EXAMPLE 2.2 Let us continue with the word-count example of Example 2.1 . The Reduce
function simply adds up all the values. The output of a reducer consists of the word and the
sum. Thus, the output of all the Reduce tasks is a sequence of ( w, m ) pairs, where w is a
word that appears at least once among all the input documents and m is the total number of
occurrences of w among all those documents.
2.2.4
Combiners
Sometimes, a Reduce function is associative and commutative. That is, the values to be
combined can be combined in any order, with the same result. The addition performed in
Example 2.2 is an example of an associative and commutative operation. It doesn't matter
how we group a list of numbers v 1 , v 2 , . . . , v n ; the sum will be the same.
When the Reduce function is associative and commutative, we can push some of what
the reducers do to the Map tasks.
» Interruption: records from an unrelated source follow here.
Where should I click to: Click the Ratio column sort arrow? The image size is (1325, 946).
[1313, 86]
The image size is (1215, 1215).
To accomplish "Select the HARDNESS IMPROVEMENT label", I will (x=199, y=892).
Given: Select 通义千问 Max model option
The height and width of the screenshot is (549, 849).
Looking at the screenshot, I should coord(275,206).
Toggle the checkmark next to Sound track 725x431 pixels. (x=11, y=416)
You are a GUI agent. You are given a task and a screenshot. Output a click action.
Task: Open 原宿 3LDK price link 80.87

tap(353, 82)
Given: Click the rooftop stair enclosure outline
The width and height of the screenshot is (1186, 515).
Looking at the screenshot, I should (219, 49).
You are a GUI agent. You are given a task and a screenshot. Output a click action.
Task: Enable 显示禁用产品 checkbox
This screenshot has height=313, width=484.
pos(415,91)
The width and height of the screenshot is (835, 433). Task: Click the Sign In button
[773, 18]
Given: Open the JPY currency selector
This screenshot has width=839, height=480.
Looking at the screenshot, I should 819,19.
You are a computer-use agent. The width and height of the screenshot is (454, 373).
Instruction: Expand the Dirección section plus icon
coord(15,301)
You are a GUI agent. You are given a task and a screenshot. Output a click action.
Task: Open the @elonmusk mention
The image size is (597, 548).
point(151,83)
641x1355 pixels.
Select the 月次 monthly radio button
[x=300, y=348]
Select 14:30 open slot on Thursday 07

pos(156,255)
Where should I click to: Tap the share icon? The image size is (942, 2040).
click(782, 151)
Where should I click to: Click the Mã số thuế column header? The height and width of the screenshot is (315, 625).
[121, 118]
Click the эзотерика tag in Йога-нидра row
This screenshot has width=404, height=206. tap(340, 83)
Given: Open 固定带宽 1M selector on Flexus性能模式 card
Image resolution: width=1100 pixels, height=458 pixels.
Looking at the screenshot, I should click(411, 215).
For example, instead of the Map tasks in Example 2.1
producing many pairs ( w, 1) , ( w, 1) , . . . , we could apply the Reduce function within the
Map task, before the output of the Map tasks is subject to grouping and aggregation. These
key-value pairs would thus be replaced by one pair with key w and value equal to the sum
of all the 1's in all those pairs. That is, the pairs with key w generated by a single Map task
would be replaced by a pair ( w, m ), where m is the number of times that w appears among
the documents handled by this Map task. Note that it is still necessary to do grouping and
aggregation and to pass the result to the Reduce tasks, since there will typically be one key-
value pair with key w coming from each of the Map tasks.
2.2.5
Details of MapReduce Execution
Let us now consider in more detail how a program using MapReduce is executed. Figure
2.3 offers an outline of how processes, tasks, and files interact. Taking advantage of a lib-
rary provided by a MapReduce system such as Hadoop, the user program forks a Master
controller process and some number of Worker processes at different compute nodes.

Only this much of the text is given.